Before an AI -controller for a robot can be realized some kind of simulation environment is needed. A typical feature of such environments is, that they are manually controlled. That means, the system has no autonomous mode, but the user has to press keys and type in commands for moving the robot. Somebody may think, this the simulation environment is not a big think and is motivated to ignore the step, but in reality the environment is more important than the AI controller itself. What we see in the screen shot is a combination of Python/tkinter, pygame, box2d and a parser for motion primitives. All elements are important, it is not recommended to leave out the Tkinter gui or any other part.
Such an environment can be used to realize different kind of robots. In my first project a ball on beam situation was created, now a jumping robot is visible. It consists of a torso which is the larger box and two rotating cubes. On the cubes legs are mounted with a linearjoint. That means, it is not a lifelike dog, but a simplified version. The interesting feature is, that after entering the jump command, the linear joints are stretching fast and this let the robot jumps in the box2d engine. It looks highly realistic.
From a perspective of history, it is copy of the famous Marc Raibert jumping robots at the beginning of the MIT leg lab. I’ve seen the old videos and rebuild the structure in my robot simulator. Let us focus on the TK gui right at the screen. This amazing forms is the core of the simulator. It shows information, for example the current frame and the angle of the legs, but it’s also possible to enter textcommands interactively. The concept is not new, it was used before in the Karel the robot project which was a famous education tool for teaching structured programming with Pascal and Java. The idea is, that the robot has motion primitives which can activated. And the user has to enter the primitives in the textbox. For example, if the user enters “rotrback” the right leg will rotate backwards by a small amount. This allows the user to interact with the robot at the screen.
From a programming perspective the overall simulator isn’t very complicated. The project has exactly 400 lines of code so far. The GUI, the pygame, the box2d, the parser and the words are all included in this amount of codelines. What is missing is the automatic mode. That means, the AI itself isn’t available. Such an AI can be created by putting the words in a program, similar to the “Karel the robot” challenge. For example, the user lets the robot jumps, and checks in the air if the angle of the legs are right and then he executes another action. Like i mentioned before such a routine is missing right now. But it can be constructed easily.

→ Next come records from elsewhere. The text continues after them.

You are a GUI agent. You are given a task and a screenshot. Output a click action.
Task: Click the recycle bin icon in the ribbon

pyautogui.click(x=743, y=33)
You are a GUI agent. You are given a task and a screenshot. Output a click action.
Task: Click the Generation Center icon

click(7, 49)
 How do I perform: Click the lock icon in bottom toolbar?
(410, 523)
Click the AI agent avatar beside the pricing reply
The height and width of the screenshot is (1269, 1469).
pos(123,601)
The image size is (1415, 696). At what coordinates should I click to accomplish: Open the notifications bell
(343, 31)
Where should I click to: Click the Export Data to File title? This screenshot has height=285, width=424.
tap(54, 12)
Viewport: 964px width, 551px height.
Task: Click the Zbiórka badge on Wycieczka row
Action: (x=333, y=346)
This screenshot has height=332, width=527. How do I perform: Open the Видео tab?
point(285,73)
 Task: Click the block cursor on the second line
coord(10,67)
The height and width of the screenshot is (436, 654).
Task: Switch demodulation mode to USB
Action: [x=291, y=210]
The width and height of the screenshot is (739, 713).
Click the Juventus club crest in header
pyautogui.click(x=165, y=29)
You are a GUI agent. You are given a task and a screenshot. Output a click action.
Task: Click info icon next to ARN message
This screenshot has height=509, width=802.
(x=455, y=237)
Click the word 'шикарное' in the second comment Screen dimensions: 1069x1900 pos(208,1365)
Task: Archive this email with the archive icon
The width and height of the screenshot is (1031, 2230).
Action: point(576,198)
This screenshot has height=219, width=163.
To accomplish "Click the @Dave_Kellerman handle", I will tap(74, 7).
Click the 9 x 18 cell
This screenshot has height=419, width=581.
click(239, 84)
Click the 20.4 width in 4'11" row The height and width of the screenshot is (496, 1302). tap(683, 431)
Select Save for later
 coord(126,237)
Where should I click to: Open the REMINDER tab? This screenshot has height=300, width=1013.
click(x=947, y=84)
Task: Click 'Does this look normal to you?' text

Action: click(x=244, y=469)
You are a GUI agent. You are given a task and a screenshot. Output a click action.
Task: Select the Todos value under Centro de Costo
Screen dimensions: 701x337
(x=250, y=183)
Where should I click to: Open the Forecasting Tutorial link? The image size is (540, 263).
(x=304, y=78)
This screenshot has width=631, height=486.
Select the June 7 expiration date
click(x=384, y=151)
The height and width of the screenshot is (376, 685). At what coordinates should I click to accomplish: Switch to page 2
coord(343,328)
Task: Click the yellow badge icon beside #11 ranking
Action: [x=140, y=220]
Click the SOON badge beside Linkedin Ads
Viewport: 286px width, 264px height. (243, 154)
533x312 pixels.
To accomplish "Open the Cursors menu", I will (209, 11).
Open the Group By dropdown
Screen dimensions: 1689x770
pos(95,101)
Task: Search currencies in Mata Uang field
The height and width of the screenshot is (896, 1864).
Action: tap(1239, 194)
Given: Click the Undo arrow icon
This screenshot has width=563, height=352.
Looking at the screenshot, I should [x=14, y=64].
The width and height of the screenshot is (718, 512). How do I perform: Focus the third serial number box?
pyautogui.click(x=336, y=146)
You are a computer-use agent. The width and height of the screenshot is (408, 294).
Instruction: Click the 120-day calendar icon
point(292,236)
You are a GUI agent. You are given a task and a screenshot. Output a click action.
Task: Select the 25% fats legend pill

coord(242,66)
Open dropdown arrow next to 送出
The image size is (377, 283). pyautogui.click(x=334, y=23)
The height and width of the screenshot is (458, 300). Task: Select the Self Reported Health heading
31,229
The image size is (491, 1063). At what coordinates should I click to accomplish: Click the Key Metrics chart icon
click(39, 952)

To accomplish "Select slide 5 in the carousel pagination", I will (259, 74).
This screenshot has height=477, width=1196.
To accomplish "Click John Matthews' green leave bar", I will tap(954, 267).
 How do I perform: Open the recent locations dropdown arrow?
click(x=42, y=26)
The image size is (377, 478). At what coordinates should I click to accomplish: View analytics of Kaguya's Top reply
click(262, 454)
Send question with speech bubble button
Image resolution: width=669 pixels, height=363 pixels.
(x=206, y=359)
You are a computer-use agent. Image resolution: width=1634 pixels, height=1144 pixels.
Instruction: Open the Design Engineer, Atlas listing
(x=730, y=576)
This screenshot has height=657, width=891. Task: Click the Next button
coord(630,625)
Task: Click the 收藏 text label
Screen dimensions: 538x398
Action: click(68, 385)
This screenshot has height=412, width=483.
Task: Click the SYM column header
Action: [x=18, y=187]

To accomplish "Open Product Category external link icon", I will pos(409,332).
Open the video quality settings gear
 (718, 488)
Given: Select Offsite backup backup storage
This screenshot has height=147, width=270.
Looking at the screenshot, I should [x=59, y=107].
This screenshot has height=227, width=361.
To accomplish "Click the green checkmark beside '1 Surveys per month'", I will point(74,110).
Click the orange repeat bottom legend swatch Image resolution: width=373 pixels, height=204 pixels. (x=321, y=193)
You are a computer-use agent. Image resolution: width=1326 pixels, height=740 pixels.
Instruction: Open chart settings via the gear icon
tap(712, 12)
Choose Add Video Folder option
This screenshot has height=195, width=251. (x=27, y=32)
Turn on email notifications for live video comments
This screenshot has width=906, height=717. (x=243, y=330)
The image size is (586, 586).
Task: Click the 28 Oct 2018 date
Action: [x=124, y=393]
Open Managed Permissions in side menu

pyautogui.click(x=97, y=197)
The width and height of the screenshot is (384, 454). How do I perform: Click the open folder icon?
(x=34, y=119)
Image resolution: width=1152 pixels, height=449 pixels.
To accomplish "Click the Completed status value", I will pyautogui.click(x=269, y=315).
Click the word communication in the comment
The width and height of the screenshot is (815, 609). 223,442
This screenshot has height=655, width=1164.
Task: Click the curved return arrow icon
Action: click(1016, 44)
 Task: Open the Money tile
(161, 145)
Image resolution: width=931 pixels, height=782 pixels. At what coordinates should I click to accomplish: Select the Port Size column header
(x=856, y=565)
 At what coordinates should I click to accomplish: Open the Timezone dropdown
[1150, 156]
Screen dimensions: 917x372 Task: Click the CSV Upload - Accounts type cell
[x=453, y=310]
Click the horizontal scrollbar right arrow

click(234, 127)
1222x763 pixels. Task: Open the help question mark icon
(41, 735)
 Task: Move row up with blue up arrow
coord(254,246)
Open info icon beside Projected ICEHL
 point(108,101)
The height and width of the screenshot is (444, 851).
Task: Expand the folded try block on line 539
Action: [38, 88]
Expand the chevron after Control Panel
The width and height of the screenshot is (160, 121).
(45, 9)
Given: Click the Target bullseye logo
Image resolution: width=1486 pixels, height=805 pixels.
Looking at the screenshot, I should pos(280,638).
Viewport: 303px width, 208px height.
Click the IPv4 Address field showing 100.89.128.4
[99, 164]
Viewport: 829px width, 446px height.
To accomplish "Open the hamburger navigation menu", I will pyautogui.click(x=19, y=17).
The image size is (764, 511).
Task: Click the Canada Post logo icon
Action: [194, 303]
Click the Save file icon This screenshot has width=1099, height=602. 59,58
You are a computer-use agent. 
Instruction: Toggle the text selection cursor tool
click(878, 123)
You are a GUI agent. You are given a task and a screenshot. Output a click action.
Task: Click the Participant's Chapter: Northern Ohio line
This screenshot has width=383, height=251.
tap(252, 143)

What i want to explain is, that the robotics simulator is more important than the AI-controller which runs in the simulator. If the environment was programmed well it is easy to build on top the AI engine. Most robotics projects fail, because the environment is not working. The funny thing is, that a jumping robot is very easy to build. Because the jumping is not the result of the controller, but the jumping is calculated by the Box2D engine. Let us take a look, how jumping was realized in the robot simulator:
speed=-3 self.setmotor(2,speed) self.setmotor(3,speed) time.sleep(.1) speed=0 self.setmotor(2,speed) self.setmotor(3,speed)
In 7 lines of code, the linearjoints of the Box2D engine gets for a short time a signal and then they stop. As a result, the box2d engine calculates, that the robot jumps into the air. That means, it is calculated by the physics engine and not by a highly developed AI. Entering the jump command in the textbox will activate the routine, and in the background, Box2D determines everything else.
In the Box2d vocabulary a jumping joint is called a PrismaticJoint. It can move in a linear fashion back and forth. The spring effect is the result of moving the servo with high speed. In mechanical engineering, such a device is called “linear actuator with a spring return mechanism”. It produces a unidirectional force and make every robot jump. That means, the jumping is not the result of wishful thinking or motivated by Artificial Intelligence, it is simply a mechanical feature. What can happen during the jump is, that the robot will loose his balance. That means the robot is not able to land on his legs but in a wrong way. This has to be adjusted by an AI-controller.